» **Exercise details**: Change "icon" to "button" in the lines running from the one containing "This screenshot has width=1568, height=541." through the end of the data, inclusive, leaving everything else unchanged. Give only those lines, without the pictures.

» **Material for this exercise**:
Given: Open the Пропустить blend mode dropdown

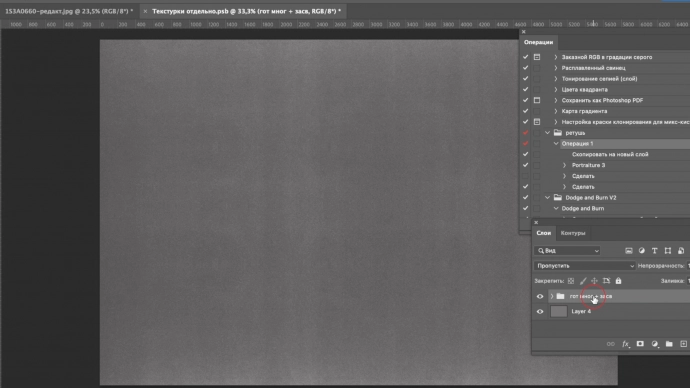Looking at the screenshot, I should click(584, 266).
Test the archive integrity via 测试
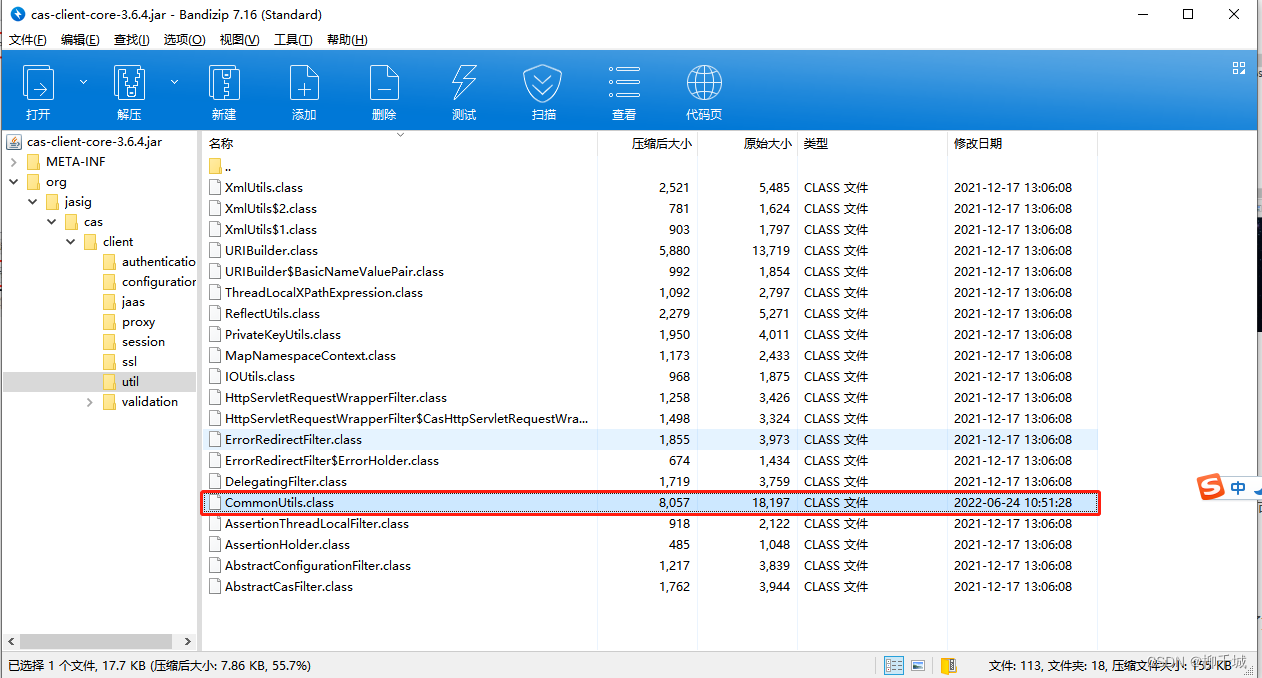 click(463, 92)
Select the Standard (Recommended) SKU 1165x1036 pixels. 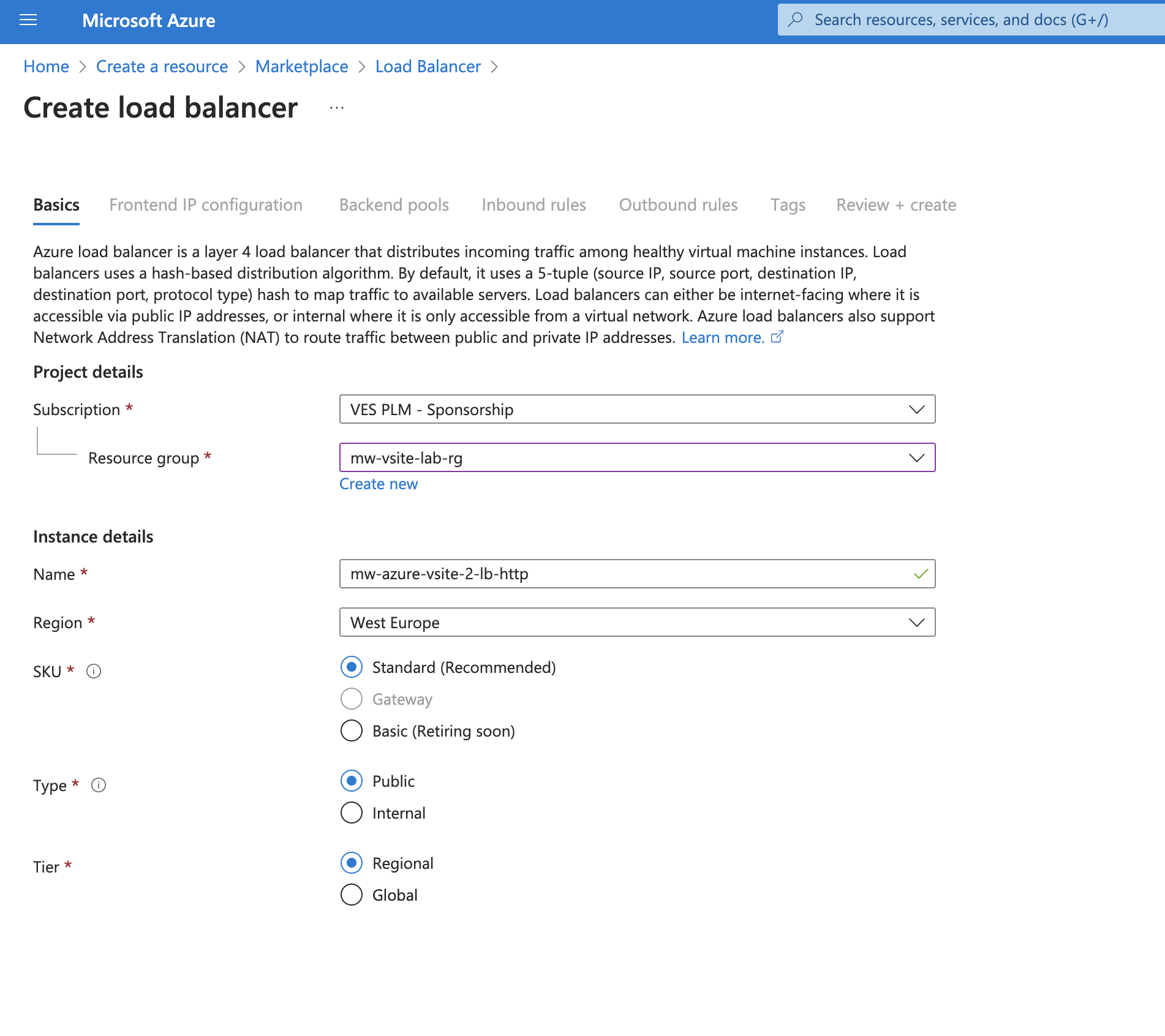tap(352, 667)
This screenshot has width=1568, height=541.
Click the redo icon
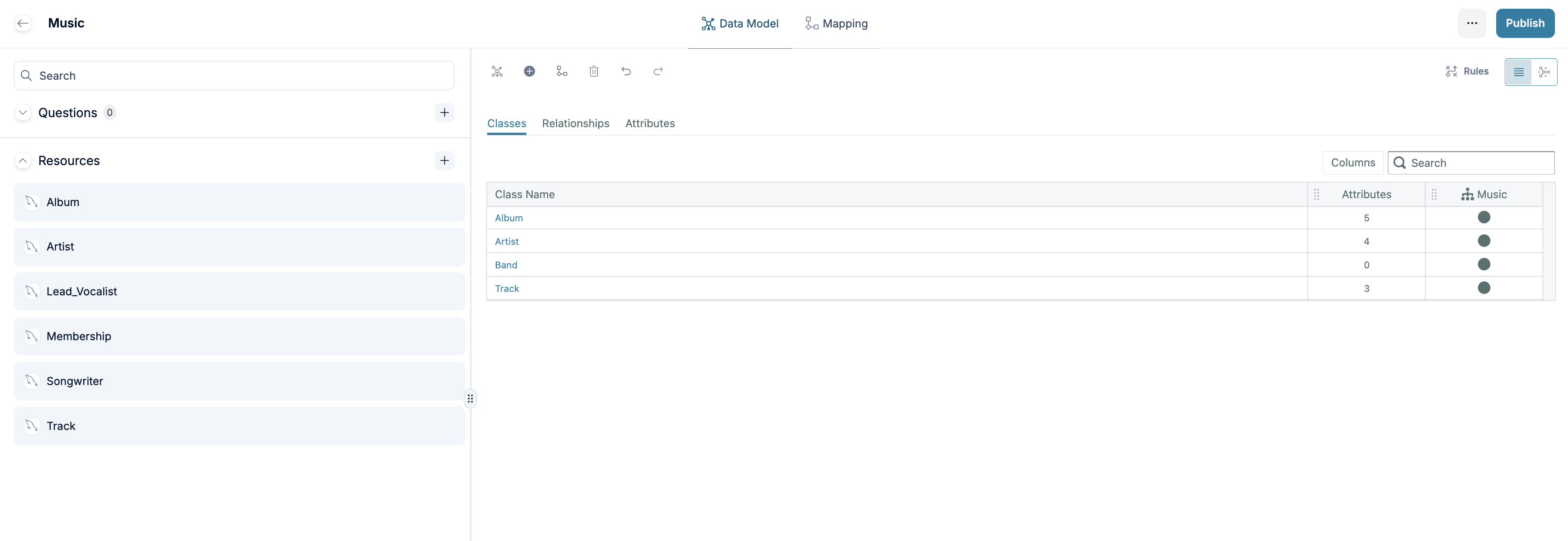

» **Written reply**:
This screenshot has width=1568, height=541.
Click the redo button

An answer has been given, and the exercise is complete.